Given the role of SR-A in promoting the disease progression and/or severity, we tested the hypothesis that SR-A can serve as a therapeutic target for RA. We showed that blockade of SR-A in CIA mice with either SR-A-neutralizing antibody or SR-A inhibitor Fucoidan (Fig. 8a) significantly reduced the severity of CIA (Fig. 8b). This SR-A inhibition also compromised the joint inflammation and bone destruction, as shown by the H&E staining and micro-CT imaging (Fig. 8c, d). Remission of clinical symptoms by SR-A inhibition was also associated with significantly decreased IL-17A in the serum (Fig. 8e).

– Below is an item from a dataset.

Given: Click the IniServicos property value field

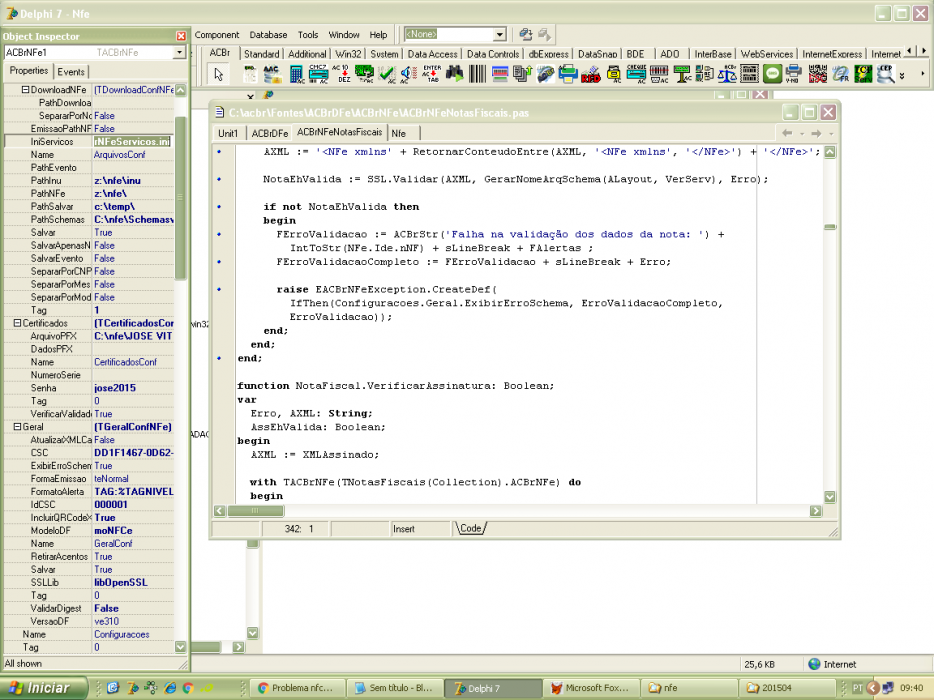Looking at the screenshot, I should [x=132, y=142].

Function and pathology evaluation of the heart, liver, spleen, and kidney showed that no significant side effects or tissue damage were observed after treatment with SR-A-neutralizing antibody or Fucoidan (Fig. 8f, g).

Fig. 8: Inhibition of SR-A ameliorates severity of arthritis in mice.

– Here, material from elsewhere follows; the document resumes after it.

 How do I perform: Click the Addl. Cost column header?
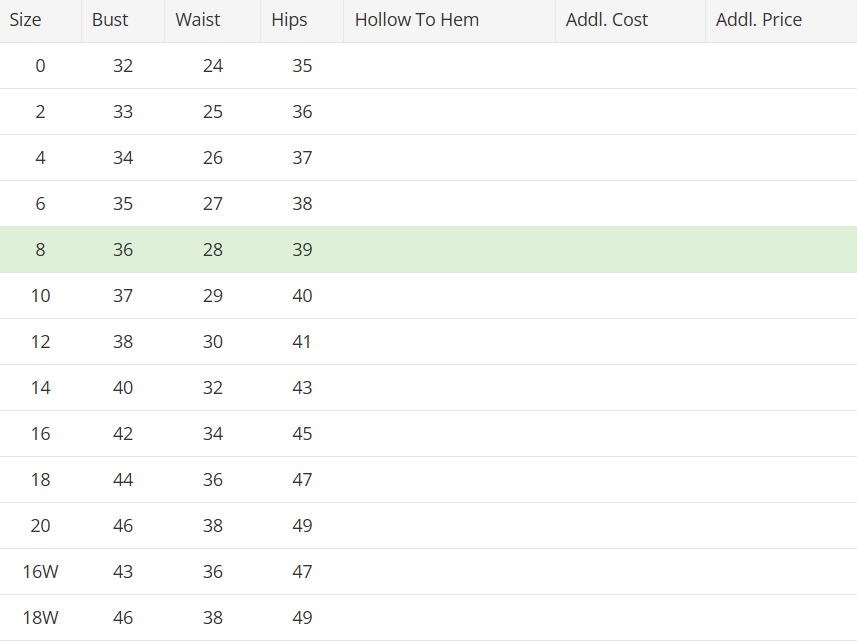point(631,21)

a Scheme of the experimental setup. Intervention was initiated when the arthritis scores were averagely over 2. CIA mice were intravenously injected with SR-A neutralizing antibody or isotype IgG (2 μg/mouse) once every 2 days for seven doses, or were intraperitoneally injected with SR-A inhibitor Fucoidan (100 μg/mouse) on day 0 and day 6 after initiation for two doses. b The arthritis scores in each intervention group were recorded daily after the first treatment (n = 5 per group, **p = 0.0028 (top) and 0.0016 (bottom), respectively). c H&E staining of the sagittal sections of paws from the isotype antibody-, SR-A neutralizing antibody-, or Fucoidan-treated CIA mice and naïve mice. Arrows indicate the stenosis of articular cavity and destruction of cartilage. Scale bar = 100 μm. d Micro-CT image showing the bone destruction of paws from the isotype antibody-, SR-A neutralizing antibody-, or Fucoidan-treated CIA mice and naïve mice. e The serum IL-17A levels were detected in the isotype antibody-, SR-A neutralizing antibody-, or Fucoidan-treated CIA mice and naïve mice (n = 5 per group, **p = 0.0081, ***p = 1.7201E−04 (left) and 2.9233E−04 (right)). f The heart body weight ratio was shown to reflect the heart functions (n = 5 per group). g H&E staining of the sagittal sections of liver, spleen, kidney, and heart were performed to evaluate the organ damage. Scale bar = 100 μm. Data are presented as mean ± SEM. Results are representative of three independent experiments. **p < 0.01, ***p < 0.001, NS, not significant (two-way repeated measures ANOVA test b or One-way ANOVA test followed by Tukey’s posttest for multiple comparisons e, f). Source data are provided as a Source Data file.

Discussion

Scavenger receptor SR-A is an innate pattern recognition receptor with pleiotropic biological functions¹³. Previous studies have demonstrated important roles of SR-A in atherosclerosis^15,16, host response to pathogens^15,30, as well as antitumor immunity^18,20,21,22. Our large-scale, multicenter study, presented here, has identified a soluble form of SR-A in the circulation as a potential RA diagnostic marker, which can also be used for complementary diagnosis of early RA as well as seronegative RA. More importantly, it also demonstrates potential as a predictor in UA patients. To the best of our knowledge, this is the first large-scale, multicenter study that reports the clinically diagnostic relevance of SR-A for RA in a training cohort and two independent validation cohorts.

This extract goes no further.